Queste due enigmatiche parole pronunciate dal Robot di Lost in Space di Netflix racchiudono il tema della sua seconda stagione. La prima stagione ruota intorno all’esplorazione e alla protezione della nuova amicizia che Will e il Robot stringono dopo essere rimasti misteriosamente bloccati su un pianeta alieno. Rilasciata su Netflix poco prima dell’inizio del 2020, la stagione 2 mostra i due amici che si ritrovano dopo essere stati separati alla fine della stagione precedente.
L’amicizia, e l’insegnamento agli altri della vera natura dell’amicizia stessa, è al centro della serie. Una frase comune pronunciata da diversi personaggi mentre l’ultima stagione raggiunge il suo culmine è: “Non è questo che fanno gli amici”. Colleghi, genitori e figli, e coppie sposate lottano con questo problema in ognuno dei venti episodi finora prodotti.
Il cuore dello show, tuttavia, è l’affascinante legame tra l’adolescente Will e il suo gigantesco Robot alieno, come sottolinea Paul Tassi per Forbes:
La seconda stagione si immerge nella razza dei robot che è composta principalmente da macchine assassine, piuttosto che dal “simpatico robot” che è amico di Will Robinson, ed è una delle storyline più avvincenti della serie mentre continua a crescere ed evolversi adottando emozioni e affetto di tipo umano per altri esseri viventi.
Mia moglie si lamenta ancora che al Robot non è stato dato un nome! Ahimè – si chiama semplicemente Il Robot. Ciononostante, si è ancora fatto apprezzare dai fan di entrambi gli emisferi.

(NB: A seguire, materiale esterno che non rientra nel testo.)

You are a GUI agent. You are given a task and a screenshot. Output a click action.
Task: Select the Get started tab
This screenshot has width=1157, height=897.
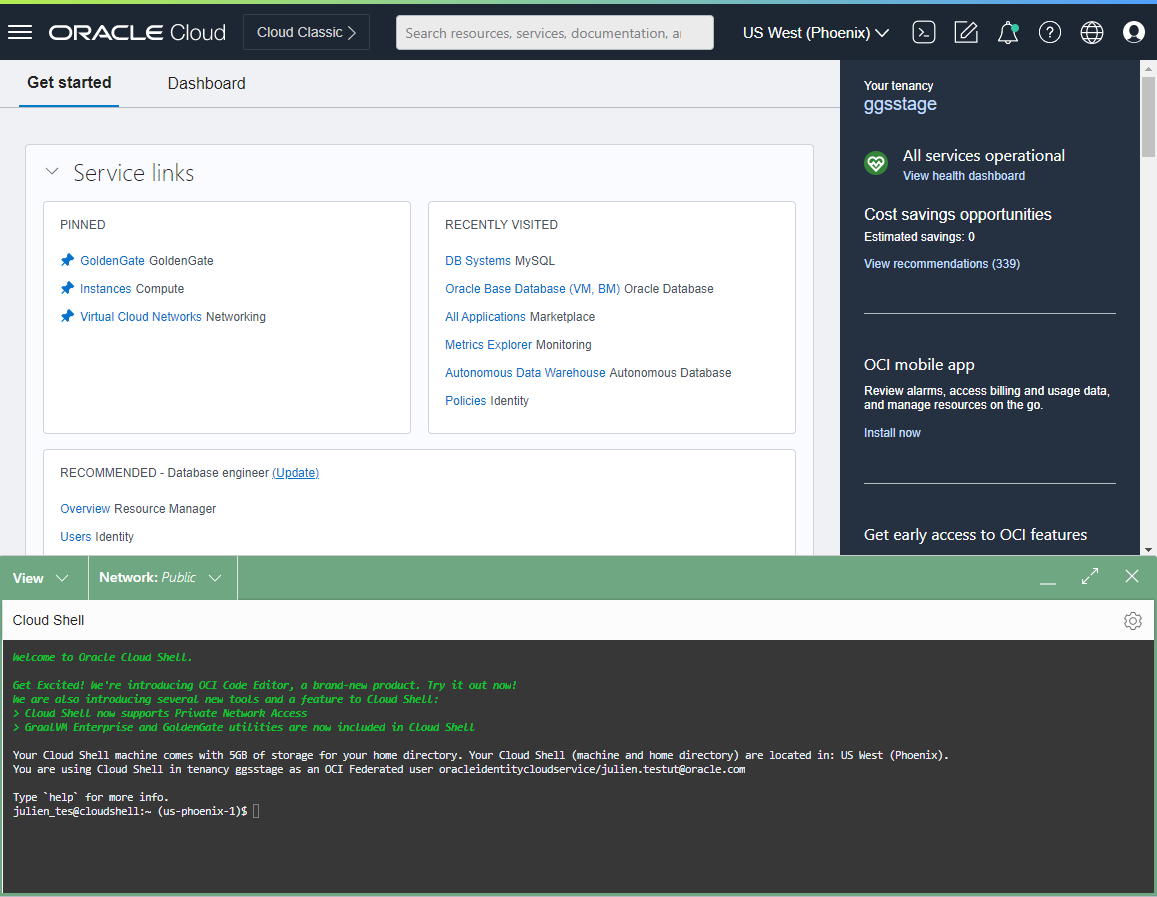[68, 83]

Il legame di Will con la macchina monosillabica nel racconto mi fa venire in mente questo pensiero: Si può essere amici di un’intelligenza artificiale?

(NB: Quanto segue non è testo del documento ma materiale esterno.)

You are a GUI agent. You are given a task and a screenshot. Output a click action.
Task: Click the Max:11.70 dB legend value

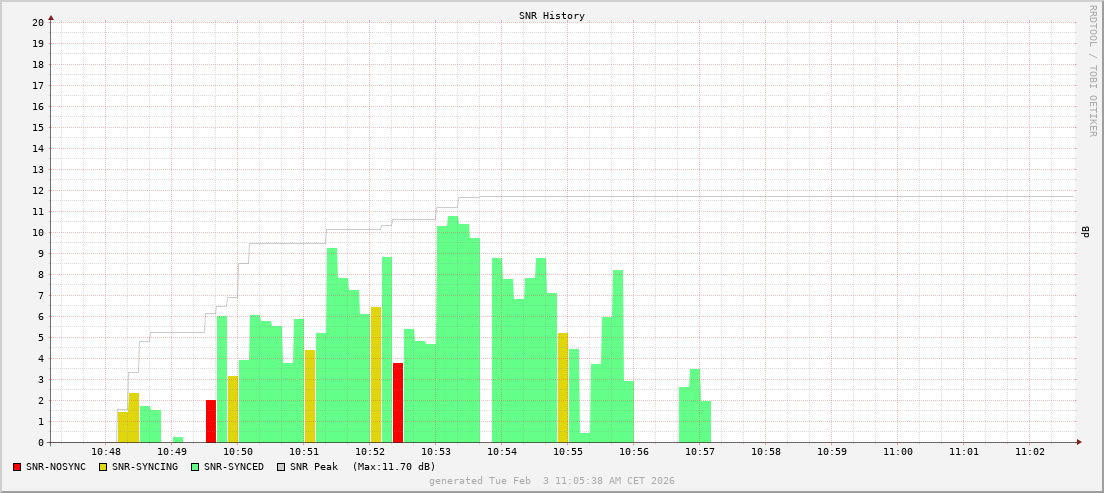394,467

Prima di poter affrontare l’intrigante concetto di amicizia dell’IA, dobbiamo definire l’intelligenza artificiale. Chiedete a un gruppo di scienziati la definizione di intelligenza artificiale, e otterrete una pletora di risposte. Una persona media sarà ancora meno precisa, con il significato normale qualcosa di simile a “una macchina che pensa” o “un computer che si comporta da umano”, ed esempi che vanno da Siri a Optimus Prime.
Questi non sono di grande aiuto.
Il famoso pioniere dell’informatica Alan Turing propose un modo per scoprire l’IA, noto ora come il Test di Turing: se un computer può rispondere a domande abbastanza convincenti da indurre una persona a pensare che sia anche un umano, allora è intelligente. Oggi, con l’ascesa dei chatbot e degli assistenti virtuali, questo test pone l’asticella troppo bassa per l’intelligenza reale.